**Stated problem**.
Copy out the records word for word, from the start of the records through the line containing "Click Minimize this", inclusive.

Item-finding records
* * *

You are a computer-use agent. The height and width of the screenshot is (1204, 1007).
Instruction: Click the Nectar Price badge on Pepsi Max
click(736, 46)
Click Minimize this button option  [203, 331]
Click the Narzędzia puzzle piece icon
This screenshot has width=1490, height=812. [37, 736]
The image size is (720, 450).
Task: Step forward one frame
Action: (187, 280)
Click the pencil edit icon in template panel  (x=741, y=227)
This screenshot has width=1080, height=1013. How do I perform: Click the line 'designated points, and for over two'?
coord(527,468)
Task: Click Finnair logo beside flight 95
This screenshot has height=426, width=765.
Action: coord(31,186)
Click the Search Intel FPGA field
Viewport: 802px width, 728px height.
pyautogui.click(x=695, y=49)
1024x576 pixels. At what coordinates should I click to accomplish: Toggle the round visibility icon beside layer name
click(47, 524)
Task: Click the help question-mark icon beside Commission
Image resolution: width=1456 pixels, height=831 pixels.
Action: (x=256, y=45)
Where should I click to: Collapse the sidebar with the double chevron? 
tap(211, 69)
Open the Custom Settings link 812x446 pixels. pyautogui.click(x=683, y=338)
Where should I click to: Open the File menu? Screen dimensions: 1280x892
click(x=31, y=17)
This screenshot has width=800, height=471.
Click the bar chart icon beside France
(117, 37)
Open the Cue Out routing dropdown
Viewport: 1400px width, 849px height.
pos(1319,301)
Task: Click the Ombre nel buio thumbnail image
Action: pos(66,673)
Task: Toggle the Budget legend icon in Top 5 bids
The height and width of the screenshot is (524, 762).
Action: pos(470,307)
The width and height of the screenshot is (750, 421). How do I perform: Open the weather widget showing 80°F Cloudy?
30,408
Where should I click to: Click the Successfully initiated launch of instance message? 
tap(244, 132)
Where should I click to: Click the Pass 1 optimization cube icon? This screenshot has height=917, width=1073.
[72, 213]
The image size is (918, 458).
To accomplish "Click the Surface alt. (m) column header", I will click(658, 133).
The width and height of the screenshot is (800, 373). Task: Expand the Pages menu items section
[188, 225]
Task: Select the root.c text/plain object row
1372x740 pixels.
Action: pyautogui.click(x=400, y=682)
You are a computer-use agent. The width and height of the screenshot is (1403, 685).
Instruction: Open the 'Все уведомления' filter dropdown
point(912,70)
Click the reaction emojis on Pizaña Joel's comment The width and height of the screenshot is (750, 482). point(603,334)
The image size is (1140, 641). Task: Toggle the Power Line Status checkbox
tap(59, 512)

* * *

**Response for this exercise**.
You are a computer-use agent. The height and width of the screenshot is (1204, 1007).
Instruction: Click the Nectar Price badge on Pepsi Max
click(736, 46)
Click Minimize this button option  [203, 331]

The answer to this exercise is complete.